Flying sections are the best slight alteration in the game’s shoddy design, as they’re fully uncontrollable and make any movement veer wildly towards endlessly repeating texture tiles. It’s so unnecessarily hard to manage; it’s essentially the Dark Souls of its kind. Dying here resets the game, inevitably, because there is no retry or even trying another mode. One death means the death of Air Control as a program. That’s hardcore. Then again, victory means redoing the same one thing again, so it isn’t really a victory either.
That instability though, that might be the biggest sneer towards its users. It’s already hard enough to run through a game with no solid form and a dislodged control scheme. Having to redo an already repetitive area at the whim of the game’s ability to cope with its own design is a step too much. At any time, the game can feel like it has had one error too many and simply freezes or shuts down. In the best case scenario, it will drop to frame per second, leading to permanent death. Going back to a menu breaks everything. Clicking the wrong button may destroy the game. It’s anybody’s guess. In many ways, playing Air Control is exactly like Russian roulette. Whether or not it achieves its goal, the objective is still the ultimate punishment. Might as well hope it doesn’t work.
It doesn’t even stop there though.
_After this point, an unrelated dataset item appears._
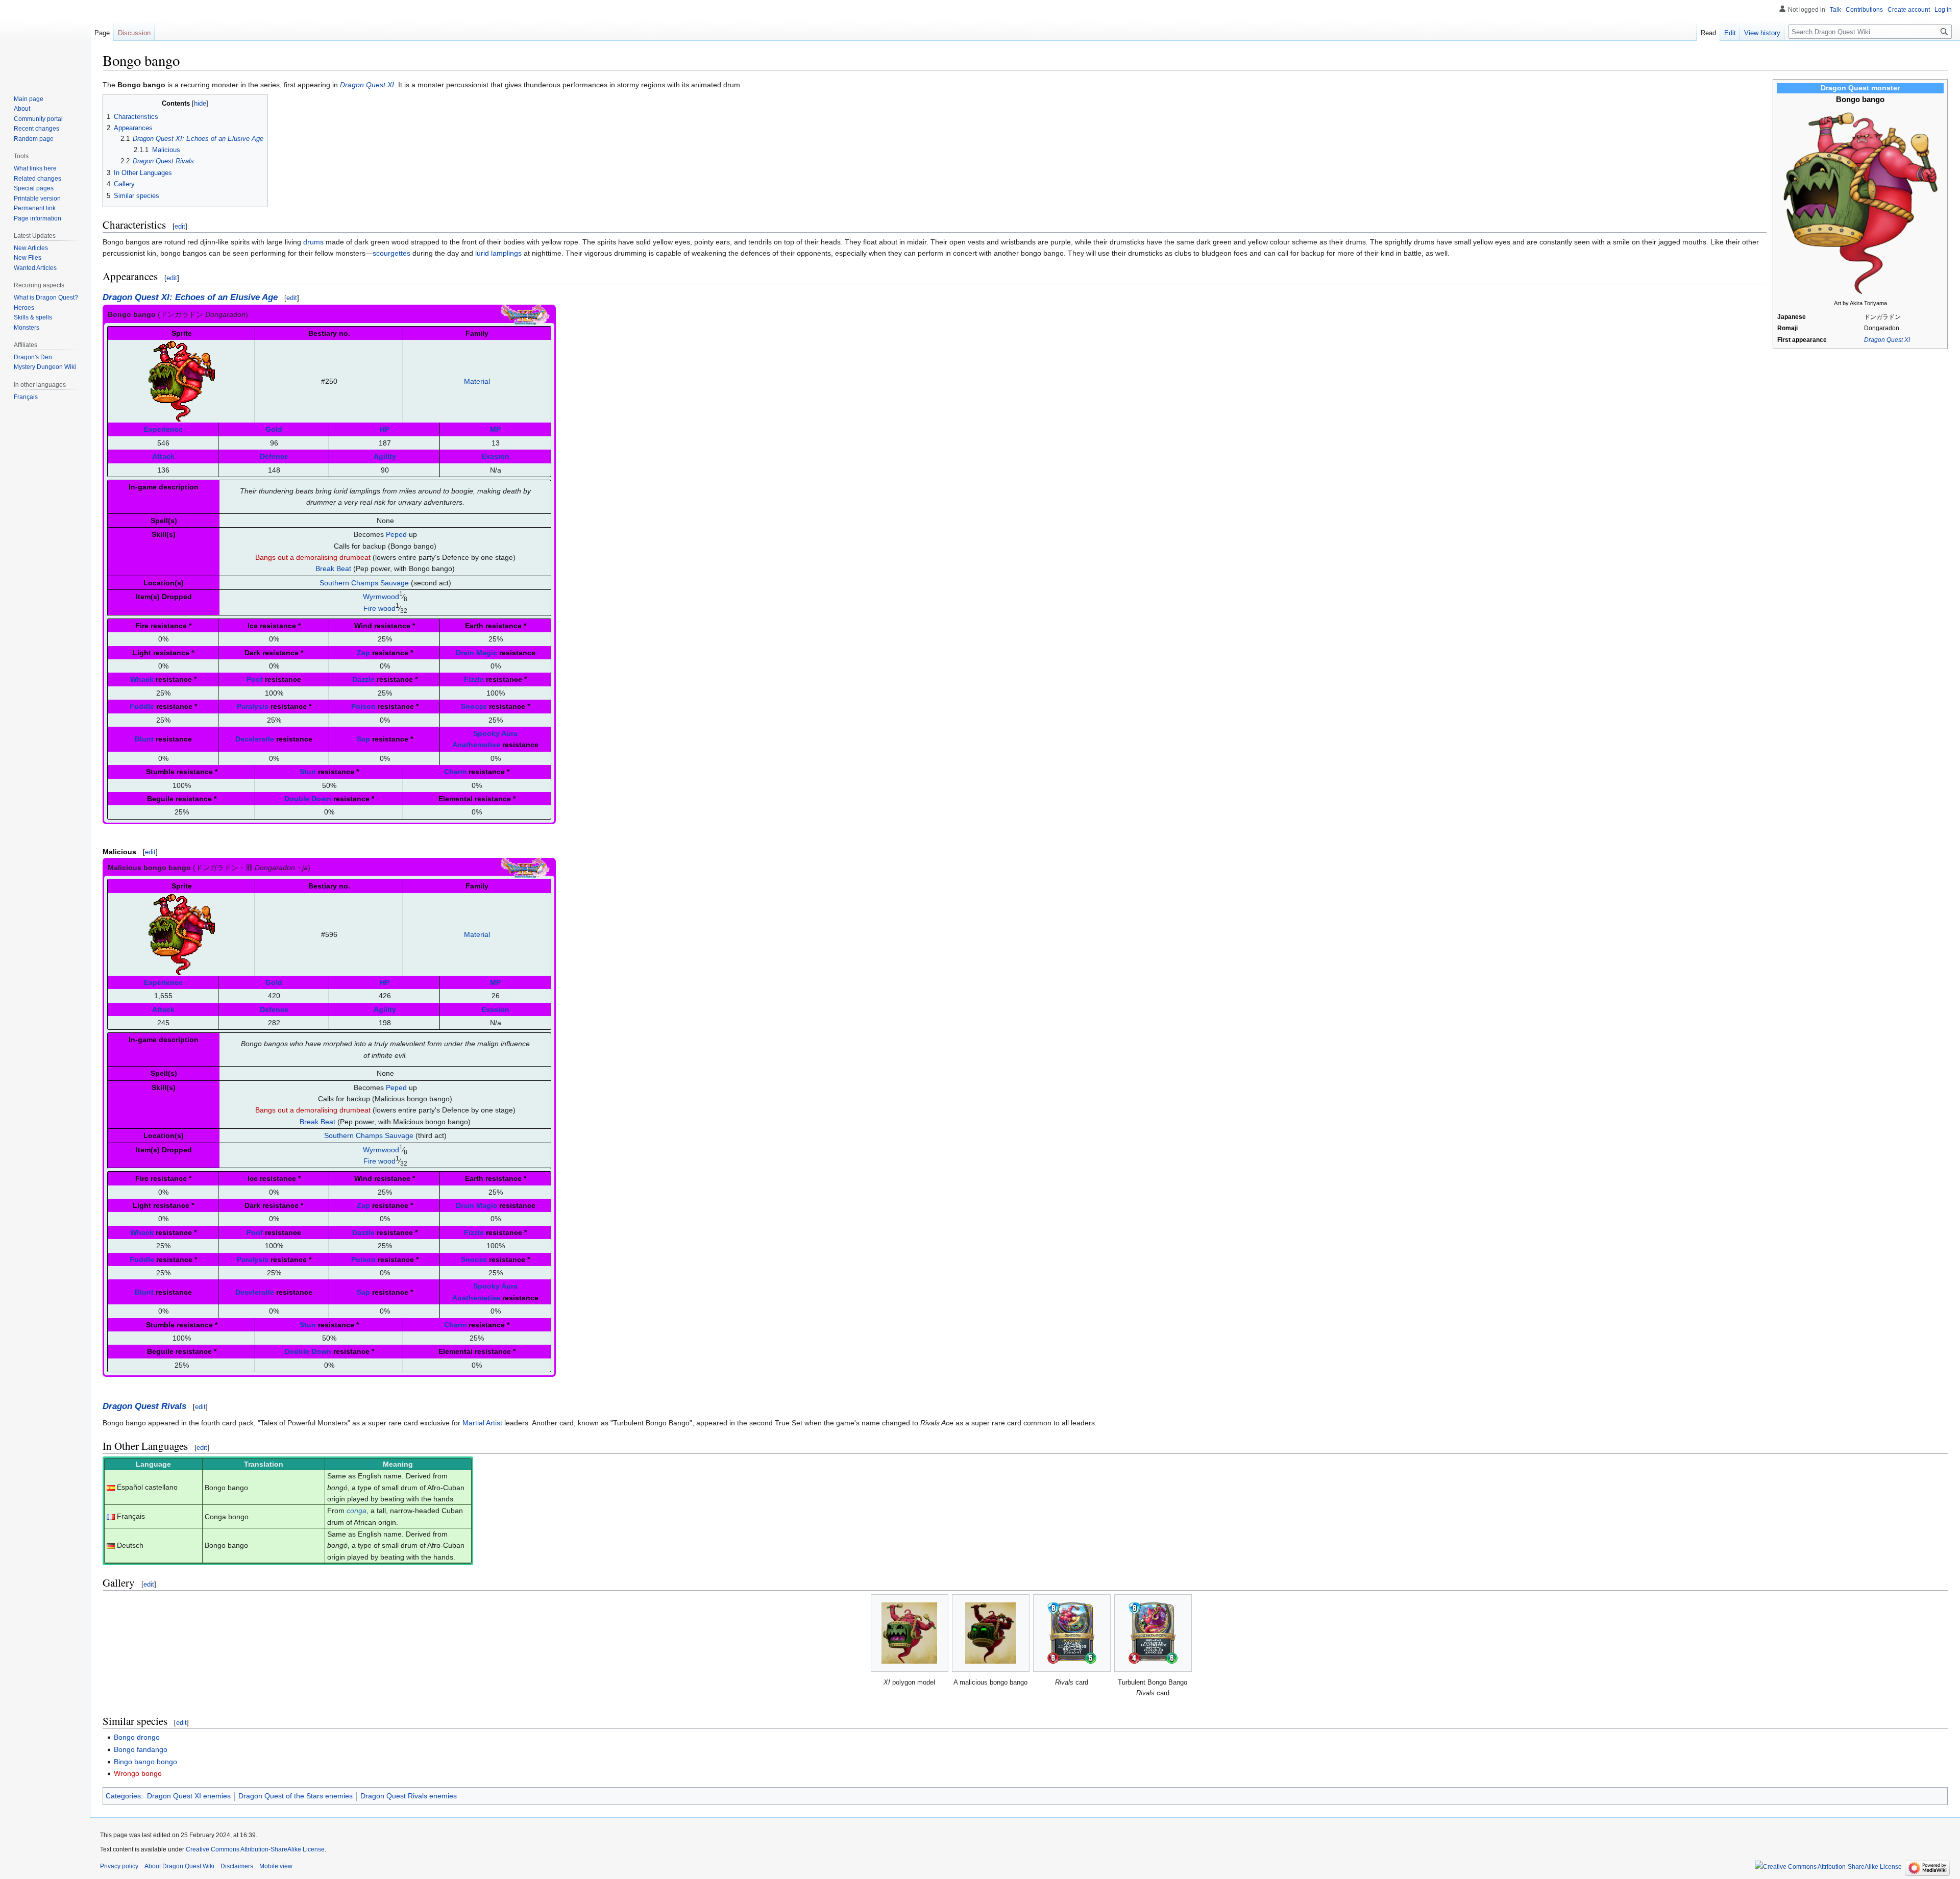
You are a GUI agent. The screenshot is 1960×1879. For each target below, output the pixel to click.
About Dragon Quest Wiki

Air Control is so bold to freely apply any number of copyrighted materials in its budget title without credit. Even in the landslide odds against it that it acquired a ton of assets legally, such as airline substances and even Nintendo content; it should have to appropriately display that use in its game. It doesn’t, most likely because it can’t. This reeks of dishonesty towards every party the game is addressing. This is where Air Control oversteps its boundaries. A crappy game on its own is one thing to tear down to the bone, but mismanaging other people’s property makes it a liability, to put it lightly. It’s a disgusting and criminal attitude to say it frankly.
"Thanks for the money"
Not only is there no saving Air Control and its nonsensical and fully demented state, its blatant disregard for anyone transforms this vile project into an open insult. Its presentation is torn down to its wireframe. Its gameplay design is as basic and repetitive as the dullest of menial tasks. Its controls and general workability are operable on the lowest possible functionality, when it indeed wants to work at all. Air Control’s clincher, however, is that it spews opportunist contempt in every corner of this broken mess and borders on making itself accusable on a ton of accounts of thievery and misappropriation.
This can’t be considered a game. It’s not a game when it sets a precedent for other for-profit products that seek nefarious ways to cash in. If this is allowed, there’s nothing stopping anyone from doing the same. Without hyperbole, the entire gaming community is worse off with this product being approved and sold. Air Control shouldn’t exist. Air Control needs to not exist.